A bill to create a school-voucher program in Oklahoma failed earlier this year to win passage in the state legislature. Oklahoma is a state where 68 percent of those surveyed favor school choice, and yet this small school-choice bill, which was sponsored by the state senate’s president pro tempore and supported by the governor, was defeated.
In 2020, I was the executive director of an Oklahoma charter school authorized by the local public-school district. The district retained 5 percent of our public funding each year as its authorizing fee. When the state passed a law capping charter authorizing fees at 3 percent of public funding, the authorizer raised our rent in an amount equal to the fee reduction.
Both events highlight the critical flaw in the current K–12 education-reform movement: it underestimates the system’s hostility to innovation. Even in a school-choice-friendly state like Oklahoma, even the narrowest of reforms only occasionally survive the challenge mounted by the traditional system. When they do survive, the system easily counteracts them. Our public-education system is a bureaucratic monopoly controlled by special-interest groups and, for all intents and purposes, immune to change.
The U.S. compulsory-education system works for no one. It is expensive, achievement lags internationally, teachers are leaving the profession, and parents feel powerless. Despite 60 years of increasing costs and disappointing results, almost nothing has been done to fix the system. Adults argue and point fingers while kids and society pay the price for inaction. Progress in education has stagnated.
Meanwhile, we have made progress in virtually every other human endeavor. We are living longer and living better. We are more prosperous thanks to innovation—borne of entrepreneurs taking risks and bringing new and better ideas to market.
The enemies of innovation, however, are the drivers of our public-education system: government bureaucracy, monopoly, and special interests. Government bureaucracies do not fear failure; they crave resources and therefore serve even higher levels of the bureaucracy to obtain them. Monopolies do not fear competition; they fear failure and so avoid taking the risks necessary for change. Special interests fear competition and crave influence; they subvert market incentives by amassing disproportionate power.

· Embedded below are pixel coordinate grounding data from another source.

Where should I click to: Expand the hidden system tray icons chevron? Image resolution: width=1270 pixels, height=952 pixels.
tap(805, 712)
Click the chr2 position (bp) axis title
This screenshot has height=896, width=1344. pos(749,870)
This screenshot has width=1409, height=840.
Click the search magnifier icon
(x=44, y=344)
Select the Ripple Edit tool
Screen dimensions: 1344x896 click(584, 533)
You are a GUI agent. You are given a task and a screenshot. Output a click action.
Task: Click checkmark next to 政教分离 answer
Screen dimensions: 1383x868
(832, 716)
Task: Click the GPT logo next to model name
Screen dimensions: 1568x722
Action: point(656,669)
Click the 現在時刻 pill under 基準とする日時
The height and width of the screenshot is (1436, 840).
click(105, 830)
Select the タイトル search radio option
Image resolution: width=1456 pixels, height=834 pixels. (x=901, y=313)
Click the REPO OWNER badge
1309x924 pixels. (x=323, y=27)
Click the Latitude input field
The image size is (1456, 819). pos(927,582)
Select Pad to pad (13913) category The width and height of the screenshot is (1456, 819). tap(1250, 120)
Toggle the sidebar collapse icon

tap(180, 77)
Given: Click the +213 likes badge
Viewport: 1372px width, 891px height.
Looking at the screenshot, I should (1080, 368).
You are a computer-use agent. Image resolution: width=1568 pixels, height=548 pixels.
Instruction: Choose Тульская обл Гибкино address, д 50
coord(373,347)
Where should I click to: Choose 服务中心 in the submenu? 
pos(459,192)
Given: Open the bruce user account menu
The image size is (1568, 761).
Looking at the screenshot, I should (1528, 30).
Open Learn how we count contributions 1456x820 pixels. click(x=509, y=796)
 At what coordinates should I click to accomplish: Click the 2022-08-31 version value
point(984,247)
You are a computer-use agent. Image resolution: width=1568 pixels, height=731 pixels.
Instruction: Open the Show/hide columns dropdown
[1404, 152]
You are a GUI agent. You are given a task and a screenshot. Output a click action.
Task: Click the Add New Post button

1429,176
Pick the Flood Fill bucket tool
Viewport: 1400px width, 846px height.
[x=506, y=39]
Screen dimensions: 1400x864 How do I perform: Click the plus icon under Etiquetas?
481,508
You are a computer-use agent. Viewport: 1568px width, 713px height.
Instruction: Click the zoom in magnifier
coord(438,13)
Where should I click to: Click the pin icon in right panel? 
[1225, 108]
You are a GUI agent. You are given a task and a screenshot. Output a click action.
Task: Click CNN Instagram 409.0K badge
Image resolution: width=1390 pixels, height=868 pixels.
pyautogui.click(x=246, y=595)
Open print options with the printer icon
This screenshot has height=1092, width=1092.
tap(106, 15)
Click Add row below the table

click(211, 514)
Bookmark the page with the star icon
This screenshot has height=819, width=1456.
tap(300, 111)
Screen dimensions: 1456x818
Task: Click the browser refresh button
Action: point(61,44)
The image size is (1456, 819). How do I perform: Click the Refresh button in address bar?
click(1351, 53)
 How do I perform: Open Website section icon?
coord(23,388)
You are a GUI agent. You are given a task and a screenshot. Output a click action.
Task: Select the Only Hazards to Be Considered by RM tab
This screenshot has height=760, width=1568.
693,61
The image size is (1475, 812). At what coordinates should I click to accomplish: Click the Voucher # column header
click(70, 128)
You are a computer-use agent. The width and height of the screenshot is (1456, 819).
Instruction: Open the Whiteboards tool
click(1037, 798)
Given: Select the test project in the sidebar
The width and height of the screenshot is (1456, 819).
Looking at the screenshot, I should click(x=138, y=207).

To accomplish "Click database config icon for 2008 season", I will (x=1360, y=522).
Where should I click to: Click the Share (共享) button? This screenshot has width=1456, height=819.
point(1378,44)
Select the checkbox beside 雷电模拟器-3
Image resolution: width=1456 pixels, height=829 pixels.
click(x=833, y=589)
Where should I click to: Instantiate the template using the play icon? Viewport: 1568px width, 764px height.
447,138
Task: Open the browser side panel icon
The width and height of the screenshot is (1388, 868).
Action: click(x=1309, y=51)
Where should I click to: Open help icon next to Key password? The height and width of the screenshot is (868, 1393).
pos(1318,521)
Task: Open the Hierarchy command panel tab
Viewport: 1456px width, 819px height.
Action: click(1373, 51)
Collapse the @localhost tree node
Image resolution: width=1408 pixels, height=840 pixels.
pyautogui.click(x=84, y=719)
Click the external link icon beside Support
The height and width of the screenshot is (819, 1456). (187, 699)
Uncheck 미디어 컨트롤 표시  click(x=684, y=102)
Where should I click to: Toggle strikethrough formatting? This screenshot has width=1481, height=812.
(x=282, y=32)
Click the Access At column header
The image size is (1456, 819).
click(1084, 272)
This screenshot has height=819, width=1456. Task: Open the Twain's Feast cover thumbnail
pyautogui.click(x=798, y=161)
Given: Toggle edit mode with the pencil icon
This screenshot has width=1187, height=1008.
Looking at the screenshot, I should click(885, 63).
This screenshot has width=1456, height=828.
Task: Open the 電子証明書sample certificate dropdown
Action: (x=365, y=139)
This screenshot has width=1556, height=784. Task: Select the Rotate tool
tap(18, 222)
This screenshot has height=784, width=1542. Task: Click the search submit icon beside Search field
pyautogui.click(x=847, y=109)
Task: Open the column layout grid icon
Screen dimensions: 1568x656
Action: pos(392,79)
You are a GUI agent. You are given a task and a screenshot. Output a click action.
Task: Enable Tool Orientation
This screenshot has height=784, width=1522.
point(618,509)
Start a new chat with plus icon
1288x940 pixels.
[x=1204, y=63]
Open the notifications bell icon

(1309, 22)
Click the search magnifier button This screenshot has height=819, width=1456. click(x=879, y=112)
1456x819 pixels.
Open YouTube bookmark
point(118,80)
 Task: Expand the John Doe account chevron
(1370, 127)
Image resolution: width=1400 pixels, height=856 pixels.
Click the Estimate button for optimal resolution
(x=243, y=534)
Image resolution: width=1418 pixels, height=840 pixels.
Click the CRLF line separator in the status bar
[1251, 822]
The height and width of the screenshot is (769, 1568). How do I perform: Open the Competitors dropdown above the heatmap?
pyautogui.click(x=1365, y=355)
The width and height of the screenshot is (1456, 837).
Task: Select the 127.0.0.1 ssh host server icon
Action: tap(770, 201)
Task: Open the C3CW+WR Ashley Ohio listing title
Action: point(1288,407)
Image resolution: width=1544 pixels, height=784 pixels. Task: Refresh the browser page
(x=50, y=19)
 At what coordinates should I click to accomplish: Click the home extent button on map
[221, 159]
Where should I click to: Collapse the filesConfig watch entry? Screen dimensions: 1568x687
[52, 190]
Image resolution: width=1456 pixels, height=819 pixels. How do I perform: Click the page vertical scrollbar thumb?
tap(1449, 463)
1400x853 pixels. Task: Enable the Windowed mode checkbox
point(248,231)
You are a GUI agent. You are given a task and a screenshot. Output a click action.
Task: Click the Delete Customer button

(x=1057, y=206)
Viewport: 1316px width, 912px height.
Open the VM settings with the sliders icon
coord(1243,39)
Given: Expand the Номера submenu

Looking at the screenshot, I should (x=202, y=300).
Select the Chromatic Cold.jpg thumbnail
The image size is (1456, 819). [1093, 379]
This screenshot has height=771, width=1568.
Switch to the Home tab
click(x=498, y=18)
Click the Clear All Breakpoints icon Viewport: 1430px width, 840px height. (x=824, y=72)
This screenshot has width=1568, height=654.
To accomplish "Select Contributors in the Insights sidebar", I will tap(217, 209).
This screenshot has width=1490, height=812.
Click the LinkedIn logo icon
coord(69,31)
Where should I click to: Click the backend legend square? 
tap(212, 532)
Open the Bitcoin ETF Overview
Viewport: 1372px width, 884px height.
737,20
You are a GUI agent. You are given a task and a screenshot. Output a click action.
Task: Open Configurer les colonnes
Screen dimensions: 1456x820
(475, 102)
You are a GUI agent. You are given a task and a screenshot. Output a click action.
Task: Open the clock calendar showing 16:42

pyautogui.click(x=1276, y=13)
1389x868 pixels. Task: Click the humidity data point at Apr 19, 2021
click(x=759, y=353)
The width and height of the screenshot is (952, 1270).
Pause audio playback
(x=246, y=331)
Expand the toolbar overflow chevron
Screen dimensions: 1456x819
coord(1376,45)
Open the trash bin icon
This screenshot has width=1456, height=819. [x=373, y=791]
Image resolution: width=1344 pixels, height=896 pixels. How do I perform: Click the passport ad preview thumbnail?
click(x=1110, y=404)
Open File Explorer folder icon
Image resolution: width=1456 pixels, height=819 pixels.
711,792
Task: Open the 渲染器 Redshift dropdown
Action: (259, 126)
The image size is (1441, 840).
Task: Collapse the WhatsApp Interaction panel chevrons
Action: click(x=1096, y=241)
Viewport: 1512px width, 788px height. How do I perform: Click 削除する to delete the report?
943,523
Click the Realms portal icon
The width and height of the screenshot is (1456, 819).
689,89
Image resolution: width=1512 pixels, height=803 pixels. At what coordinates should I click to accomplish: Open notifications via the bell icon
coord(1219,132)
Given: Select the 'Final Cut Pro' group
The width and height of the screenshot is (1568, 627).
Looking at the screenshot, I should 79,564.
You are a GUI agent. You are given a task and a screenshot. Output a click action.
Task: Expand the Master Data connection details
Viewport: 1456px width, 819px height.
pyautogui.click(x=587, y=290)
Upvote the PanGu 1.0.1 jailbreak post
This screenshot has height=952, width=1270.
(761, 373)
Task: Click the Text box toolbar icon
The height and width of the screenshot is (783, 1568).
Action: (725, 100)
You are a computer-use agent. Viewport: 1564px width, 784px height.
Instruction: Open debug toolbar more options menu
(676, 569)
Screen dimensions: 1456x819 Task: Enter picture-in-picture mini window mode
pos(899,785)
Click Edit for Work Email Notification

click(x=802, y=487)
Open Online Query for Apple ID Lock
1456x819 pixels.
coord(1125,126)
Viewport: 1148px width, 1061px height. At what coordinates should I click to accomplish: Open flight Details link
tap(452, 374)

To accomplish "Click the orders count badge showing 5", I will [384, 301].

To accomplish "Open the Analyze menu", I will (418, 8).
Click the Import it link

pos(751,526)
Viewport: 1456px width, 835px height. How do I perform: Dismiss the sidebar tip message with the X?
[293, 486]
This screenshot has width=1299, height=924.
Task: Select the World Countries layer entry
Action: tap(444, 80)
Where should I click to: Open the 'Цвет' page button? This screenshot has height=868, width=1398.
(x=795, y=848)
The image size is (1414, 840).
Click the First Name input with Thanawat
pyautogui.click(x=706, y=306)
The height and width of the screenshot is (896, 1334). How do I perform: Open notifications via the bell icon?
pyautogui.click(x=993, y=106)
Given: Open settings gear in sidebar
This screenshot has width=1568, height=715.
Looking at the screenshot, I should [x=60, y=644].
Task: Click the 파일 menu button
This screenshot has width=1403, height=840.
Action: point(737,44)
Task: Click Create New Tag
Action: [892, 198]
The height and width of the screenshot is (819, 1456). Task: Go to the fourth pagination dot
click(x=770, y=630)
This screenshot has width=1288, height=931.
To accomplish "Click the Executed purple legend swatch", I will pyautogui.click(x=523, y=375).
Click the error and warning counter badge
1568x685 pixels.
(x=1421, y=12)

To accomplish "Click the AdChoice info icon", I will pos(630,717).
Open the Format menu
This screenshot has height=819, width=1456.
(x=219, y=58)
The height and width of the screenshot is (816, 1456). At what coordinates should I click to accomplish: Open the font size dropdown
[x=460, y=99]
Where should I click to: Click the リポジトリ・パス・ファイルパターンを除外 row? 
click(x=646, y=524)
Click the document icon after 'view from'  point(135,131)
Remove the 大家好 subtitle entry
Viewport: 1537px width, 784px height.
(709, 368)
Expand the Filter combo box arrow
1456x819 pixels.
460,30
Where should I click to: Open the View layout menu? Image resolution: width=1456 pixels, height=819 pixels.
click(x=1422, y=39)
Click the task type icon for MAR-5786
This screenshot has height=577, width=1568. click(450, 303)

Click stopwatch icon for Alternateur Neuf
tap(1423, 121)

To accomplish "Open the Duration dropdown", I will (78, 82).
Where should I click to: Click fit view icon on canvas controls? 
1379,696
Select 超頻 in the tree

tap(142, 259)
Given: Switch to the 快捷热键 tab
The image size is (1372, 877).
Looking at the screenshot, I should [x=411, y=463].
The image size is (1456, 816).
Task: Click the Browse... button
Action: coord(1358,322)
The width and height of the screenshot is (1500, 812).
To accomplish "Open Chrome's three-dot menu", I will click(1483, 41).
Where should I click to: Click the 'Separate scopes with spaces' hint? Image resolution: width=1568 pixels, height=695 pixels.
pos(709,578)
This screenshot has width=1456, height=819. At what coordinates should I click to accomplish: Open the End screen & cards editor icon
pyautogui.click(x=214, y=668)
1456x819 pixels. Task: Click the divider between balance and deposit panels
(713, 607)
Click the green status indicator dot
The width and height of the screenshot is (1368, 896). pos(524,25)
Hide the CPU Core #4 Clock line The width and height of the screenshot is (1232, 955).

In the field of education reform, those supporting the traditional system call for more resources, while reformers advocate for various forms of choice. The reformers, however, rarely describe the prerequisite political changes that need to be made to make sustainable reform possible. The solution to the ills of our education system may in fact involve more resources eventually and certainly includes greater choice, but it must be preceded by political reforms that make the system amenable to sustainable innovation.
The political processes that control the education system exist outside the established norms of our electoral system. School-board elections are commonly held at times other than when general elections are held. For example, my home state elects school-board members in February. These off-cycle elections have low voter turnout and therefore give disproportionate influence to special interests, more specifically the teachers unions. These off-cycle elections frequently produce school boards with views on education that are different from those of the community the board represents.
School-board elections also commonly omit partisan labels from the ballot. The average voter doesn’t have time to research the positions of individual school-board candidates and so, even in on-cycle elections, will leave that choice blank. Again, this gives more influence to special interests. Partisan labels inform voters about likely candidate positions.
Finally, about 25 percent of states select the top educational executive in elections independent of the governor. Running for office forces candidates to curry special-interest favor. Being elected also makes the state head of instruction a natural competitor for the governor and therefore prone to unproductive conflict.
Until these political processes are changed, we cannot expect the education system to change, either. Even minor reforms will either not survive the legislative process or be easily counteracted once implemented. Real progress can only happen after we break the hold innovation’s enemies have on the education system.
Don Parker was a charter-school board member for 15 years, served two terms as the board chair, and two years as the district’s executive director. He also served three consecutive Oklahoma department of education administrations in a variety of advisory roles.